第67話 美少女、最下層の深層で傷心をする。

 ササメさんは真っ青な顔をして、大慌てでケルベロスに向かっていく。

 ササメさんの頭上には、マナでコーティングされた、直径1メートルくらいの人間をダメにする水面がプカプカと浮かんでいる。

 どうやら、水を汲みにいっていたようだ。


 よかった、ケルベロスの前にあった血溜まり、てっきりササメさんのものだとばかり………。


 ん? てことは、あの血溜まりは??!


 ササメさんは一直線にケロベロスに向かって走っていくと、ケルベロスの尻尾の付近を力をこめてマッサージをしながらやさしく語りかける。

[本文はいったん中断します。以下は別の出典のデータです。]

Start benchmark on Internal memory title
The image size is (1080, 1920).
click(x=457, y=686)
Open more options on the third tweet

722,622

「大丈夫? 怖くないよ。この人たちはあなたの赤ちゃんを奪いに来たんじゃないから」

「なん……だと?」


 ササメさんの話を聞いたおじさんは、驚愕の表情をしながらケルベロスの口の中に突っ込んだ左腕の義手を抜き去る。

 いっつも無表情のおじさんが、こんなに驚くなんて。


「ブフゥ……ブフゥ……ブフゥ……」


 ケルベロスは、口に詰め込まれたおじさんの義手を抜かれても、苦しそうに肩で息をしている。


「! 姉さん、このケロベロス、もしかして……」

「ええ、さっきから陣痛を起こしてるの。しかもかなりの難産。血を吐いたし、脱水症状もすすんでいるから、お水を飲まそうとして川で汲んできたの。

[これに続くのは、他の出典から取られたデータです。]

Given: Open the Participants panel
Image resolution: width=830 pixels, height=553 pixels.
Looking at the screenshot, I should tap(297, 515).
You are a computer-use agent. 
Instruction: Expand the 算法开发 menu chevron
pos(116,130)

 ササメちゃん、悪いけど、ケルベロスの腰のマッサージを変わってくれない?

 ワタシは汲んできた水を浄水するから」

「わかったわ!!」


 ヒサメさんがケルベロスの腰のマッサージを変わると、ササメさんはプカプカと浮いている人間をダメにする水面をそっと押しながら、大きなポリタンクの上まで運んでいく。そして、


「フィルタレーション!」


 と叫ぶと、水面の下部に蜂の巣みたいな形の膜が何層も生まれていく。

 ササメさんは、人間をダメにする水面に、ナイフで小さな切り込みを入れた。ポタポタと流れ出す水の下で両手鍋をかまえると、鍋の中にはたちまち綺麗な水が溜まっていく。


「ねえ、あなた、この鍋持っていてくれない??」

「ああ」


 あなたと言われたおじさんがササメさんから両手鍋を受け取ると、ササメさんは調理場のかまどであろう、黒ずんだ岩に囲まれた鉄製のアミが置かれている場所に膝を立てて座って、ポケットから赤いシェールストーンと小さな針を取り出した。

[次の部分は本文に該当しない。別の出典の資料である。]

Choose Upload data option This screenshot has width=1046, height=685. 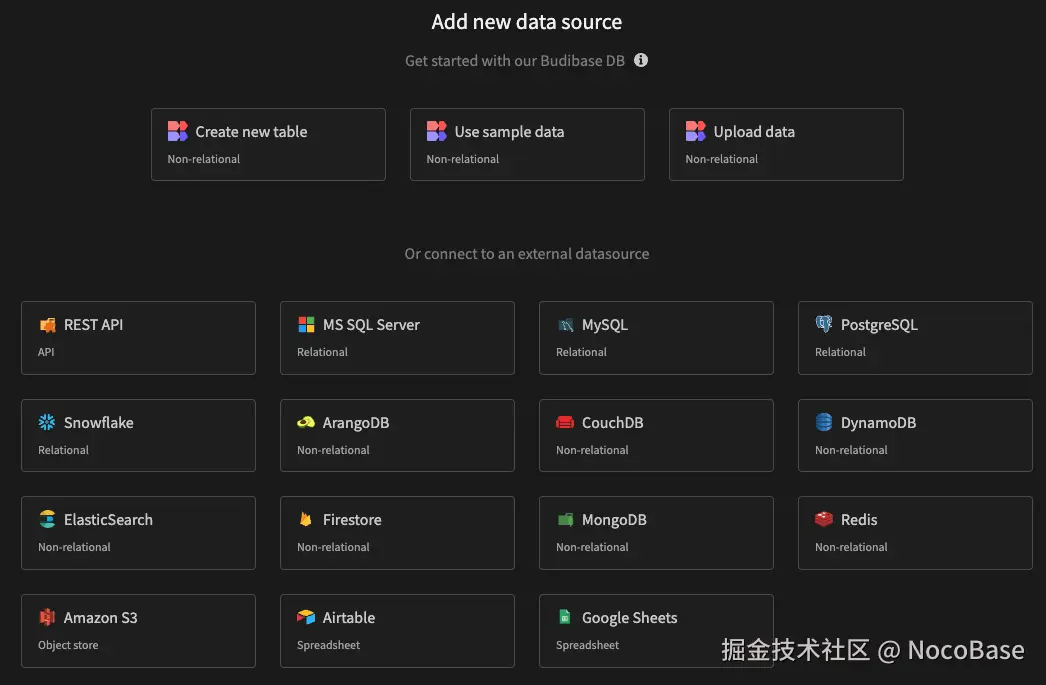(786, 144)
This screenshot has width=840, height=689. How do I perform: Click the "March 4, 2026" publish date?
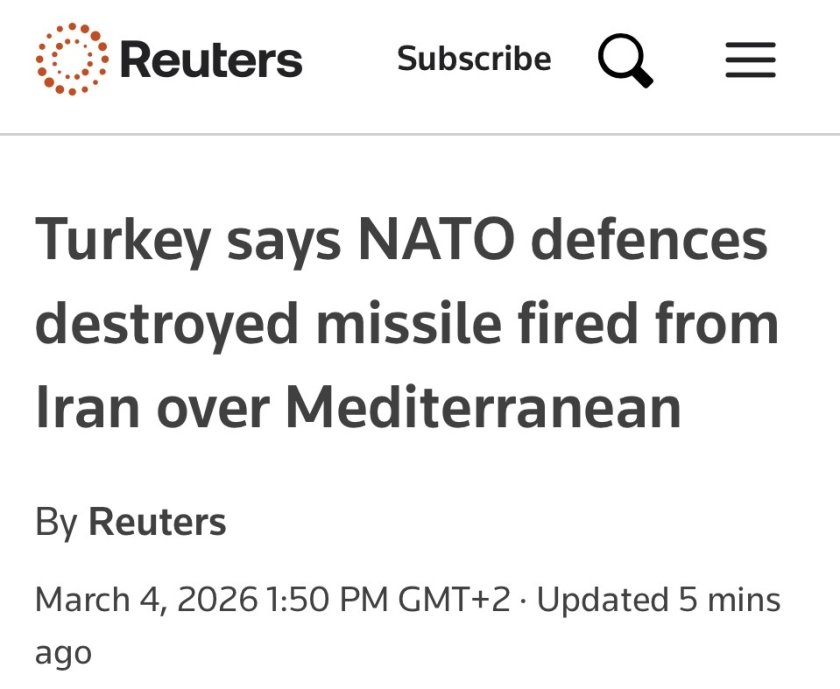pyautogui.click(x=146, y=600)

 ササメさんは慣れた手つきでシェールストーンに針をつき刺すと、シェールストーンから、わずかに赤いマナがあふれだした。そしてそのままマナのもれだすシェールストーンをかまどにセットして、


「イグニッション!」


 と叫んだ。

 かまどは、たちまち炎につつまれていく。


 おじさんは、鍋を火のついたかまどに慎重に置くと、無表情でつぶやいた。


「さすがだな。シェールストーンを扱う腕は昔のままだ。見た目もな」

「うふふ、ありがと。あなたもずいぶんと大人の魅力が出てきたじゃない」

「おじさんになっただけだよ」


 ふたりの会話は、15年も離れてくらしていたのに、そのブランクを全く感じさせない長年連れ添った夫婦のそれだった。


 ああ、最初からアタシになんて勝ち目なんてなかったんだな。

 アタシの分不相応な初恋は、露へと消え去った。